このシリーズは前作で忍者映画に新しい境地を開いた。そして、今作では忍者映画であることをやめたかのように、深い人間ドラマになっていく。前作で信長の部下に息子を無残に殺された五右衛門は信長に深い恨みを抱く。しかし、同時に身を寄せた一向宗の信仰心と利己的ではない心持にも深い共感を覚えている。五右衛門はそのあいだで引き裂かれ、しかし共通の敵である信長を撃つために旅立つのである。
それだけならば、西部劇のような単なる人情もののヒーローものになるわけだが、この映画には歴史が加わる。しかもそれは日本人の誰もが大好きな、信長・秀吉・家康の時代である。戦乱の世、天下統一を目指し、権謀術策を張り巡らせる彼らの戦いの歴史、その歴史のなかで明らかにならない空白をこの映画は想像力で埋める。信長が本能寺で明智光秀に殺される。そこまでに光秀を追い込んだものは何なのか。そして、実際に本能寺で信長が殺されたとき、そこで何が起こっていたのか。
現在からは決して明らかにならない、そのような歴史の空白、あるいは詳細を想像力によって埋めて、面白いドラマにしてしまう。それがこの映画の面白いところだ。
だから、今明らかになっている歴史の部分は揺るがすことはしない。歴史を折り曲げてまで五右衛門をヒーローにしないのだ。石川五右衛門もまた、伝説的ではあるが歴史上に語られている人物のひとりである。そして、この映画に登場する主要な人物のほとんどがそのようにして実際の歴史に登場する人々であるのだ。
そのようなある程度明らかになっている物語を面白く語るというのは、実はすごく難しい。ある程度結末のわかっている物語を語るわけだから、結末のわからない細部を魅力的に語らなければならない上に、それが事実からはみ出てはいけないのだ。

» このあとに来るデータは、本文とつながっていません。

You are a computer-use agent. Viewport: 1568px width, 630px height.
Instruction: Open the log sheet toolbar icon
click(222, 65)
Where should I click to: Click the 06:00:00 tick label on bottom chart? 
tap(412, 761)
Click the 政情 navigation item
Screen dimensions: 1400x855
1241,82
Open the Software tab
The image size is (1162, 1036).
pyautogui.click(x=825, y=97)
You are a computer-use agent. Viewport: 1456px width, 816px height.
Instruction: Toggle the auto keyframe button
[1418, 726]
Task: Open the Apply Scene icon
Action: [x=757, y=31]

そのような視点からすると、忍者というのはすごく使いやすい材料だったのだと思う。どこへでも人知れず侵入し、様々な方法で人を殺める。そしてそのことによって対価を得ようとか、喝采を浴びようとかいうことはしない完全なる影の存在。
そのような彼らのキャラクターを強く押し出すため、前作に続いて忍者のスパイ的な部分がクロースアップされる。忍者は暗殺者である以前に、間者である。そのことが物語の上で重要になってくるのだ。
それはもうアクションではなくサスペンス、実際この映画にアクションシーンはあまりなく、登場人物のそれぞれが策略をめぐらせているシーンばかりで構成されているのだ。
歴史とサスペンス、そして忍者、こんな簡単に映画は面白くなるんだという見本のような作品である。